# [Exercise requirements]
**a.** Answer the following from the court judgment:
(i) On what date was the matter heard?
(ii) On what date did the applicants' legal practitioner first request reasons for the decision?
(iii) On what date was the application launched?
**b.** Reproduce everything in the court judgment from "Held: As the" down to "without further delay.".

# [Source extract]
Court name
High Court
Case number
223 of 2011
Title

Ogbokor and Another v Immigration Selection Board and Other (223 of 2011) [2012] NAHC 268 (17 October 2012);

Media neutral citation
[2012] NAHC 268
Coram
Geier J













REPUBLIC OF NAMIBIA



HIGH COURT OF NAMIBIA
MAIN DIVISION, WINDHOEK








JUDGMENT



Case no: A 223/2011








In the matter between:








CYRIL AYETOMA OGBOKOR
.............................................................1ST
APPLICANT



GLADYS AMAKA
CYRIL-OGBOKOR ................................................2ND
APPLICANT



and



THE IMMIGRATION
SELECTION BOARD .....................................1ST
RESPONDENT



THE MINISTER OF HOME
AFFAIRS AND IMMIGRATION ...........2ND
RESPONDENT



THE CHIEF OF
IMMIGRATION
.......................................................3RD
RESPONDENT








Neutral citation:
Ogbokor v The Immigration Selection Board (A 223/2011)
[2012] NAHCMD 33 (17 October 2012)








Coram: GEIER J



Heard: 30 July
2012



Delivered: 17
October 2012








Flynote: Review —
Review in terms of rule 53 — High Court rules —
Unreasonable delay — What constitutes — Question whether
delay unreasonable within court's discretion — Delay can be
condoned – Applicants seeking to review Immigration Control
Board’s decision to refuse them permanent residence permits —
Applicant becoming aware of decision before 4 January 2011 —
Applicant launching proceedings on 2 September 2011 — Court not
satisfied that evidential basis laid for delay — Condonation of
delay not justified under the circumstances — Application for
review dismissed on ground of unreasonable delay.








Summary: The
applicants had sought an order to review and set aside a decision by
the first respondent to refuse th­em permanent residence permits
— This decision communicated under cover of a letter dated 13
December 2010 — Applicants legal practitioner requesting
reasons for decision on 4 January 2011 — Setting deadline for
reply for 14 January 2011 — Request repeated only on 1 July
2011 — No response received in respect of either request —
Application launched on 2 September 2011 — The respondents
raised several points in limine, inter alia, that there had
been an unreasonable delay in bringing the review application —








Held: That a delay
of some eight months in the bringing of a review application per se
constitutes an unreasonable delay for which the court’s
condonation would be required








Held: The
applicants had not explained their inaction over a period of 8 months
– they did also not threaten legal action and seemingly were
conducting their case at leisure








Held: A failure to warn a
potential respondent can - on its own - lead to an inference of
unreasonable delay








Held: Even
if the first respondent may have contributed to the delay in this
case, by failing to respond to correspondence this factor was
neutralised by the applicants’ failure to even threaten a
review








Held: That every
review and the setting aside of an administrative decision causes
prejudice of one or other kind to a respondent in a review
application. In the absence of even a threat to bring a review it was
impossible to consider whether or not the application could have been
averted if notice had been given of such intention








Held: As the
application was neither voluminous nor complex in nature — Also
the record was not voluminous — It would have been a simple
matter for the applicants to have brought their review at a much
earlier stage - also the legal issues underlying the review are not
particularly complex — It would have been an easy matter for
the applicants’ legal practitioner to have placed the
respondents on terms and in the absence of a response to have brought
review without further delay.

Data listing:
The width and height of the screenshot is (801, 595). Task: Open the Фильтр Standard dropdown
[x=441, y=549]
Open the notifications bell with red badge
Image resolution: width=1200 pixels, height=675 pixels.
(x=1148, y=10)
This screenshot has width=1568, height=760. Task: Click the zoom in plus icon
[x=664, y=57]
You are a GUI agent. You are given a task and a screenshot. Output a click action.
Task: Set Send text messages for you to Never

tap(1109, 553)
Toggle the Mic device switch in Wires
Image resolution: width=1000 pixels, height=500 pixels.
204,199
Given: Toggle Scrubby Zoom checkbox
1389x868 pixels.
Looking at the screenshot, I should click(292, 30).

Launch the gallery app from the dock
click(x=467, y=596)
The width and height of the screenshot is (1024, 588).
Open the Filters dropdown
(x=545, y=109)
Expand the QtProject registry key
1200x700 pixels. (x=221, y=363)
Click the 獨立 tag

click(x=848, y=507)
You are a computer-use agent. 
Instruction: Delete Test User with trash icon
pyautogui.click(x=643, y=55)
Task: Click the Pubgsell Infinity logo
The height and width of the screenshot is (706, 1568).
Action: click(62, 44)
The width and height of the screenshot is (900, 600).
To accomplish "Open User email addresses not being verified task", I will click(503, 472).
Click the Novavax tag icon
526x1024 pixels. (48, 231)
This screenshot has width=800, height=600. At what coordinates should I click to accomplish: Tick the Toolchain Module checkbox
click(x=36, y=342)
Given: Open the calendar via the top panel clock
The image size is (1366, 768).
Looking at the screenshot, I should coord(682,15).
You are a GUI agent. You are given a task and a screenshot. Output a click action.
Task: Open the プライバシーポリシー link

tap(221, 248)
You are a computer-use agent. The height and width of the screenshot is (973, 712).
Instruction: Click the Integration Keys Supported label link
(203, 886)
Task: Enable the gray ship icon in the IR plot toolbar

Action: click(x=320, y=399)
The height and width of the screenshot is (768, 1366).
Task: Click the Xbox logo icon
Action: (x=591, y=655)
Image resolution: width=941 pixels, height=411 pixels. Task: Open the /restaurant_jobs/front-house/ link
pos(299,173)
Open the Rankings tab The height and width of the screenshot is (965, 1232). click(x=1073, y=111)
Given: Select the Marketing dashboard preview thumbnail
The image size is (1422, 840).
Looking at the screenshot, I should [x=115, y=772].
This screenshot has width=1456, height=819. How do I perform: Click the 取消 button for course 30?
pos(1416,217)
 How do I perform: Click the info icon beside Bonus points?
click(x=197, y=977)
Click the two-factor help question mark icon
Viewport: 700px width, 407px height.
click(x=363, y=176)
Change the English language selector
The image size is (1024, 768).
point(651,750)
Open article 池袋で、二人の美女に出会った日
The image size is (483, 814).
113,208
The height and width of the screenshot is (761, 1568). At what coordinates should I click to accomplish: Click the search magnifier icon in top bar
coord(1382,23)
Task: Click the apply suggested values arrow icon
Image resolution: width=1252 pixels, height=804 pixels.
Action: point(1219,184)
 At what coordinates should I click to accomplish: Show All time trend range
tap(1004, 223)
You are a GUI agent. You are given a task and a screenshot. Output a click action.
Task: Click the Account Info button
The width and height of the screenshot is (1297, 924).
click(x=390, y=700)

# [Answers to the exercise]
**a.**
(i) 30 July 2012
(ii) 4 January 2011
(iii) 2 September 2011

**b.**
Held: As the
application was neither voluminous nor complex in nature — Also
the record was not voluminous — It would have been a simple
matter for the applicants to have brought their review at a much
earlier stage - also the legal issues underlying the review are not
particularly complex — It would have been an easy matter for
the applicants’ legal practitioner to have placed the
respondents on terms and in the absence of a response to have brought
review without further delay.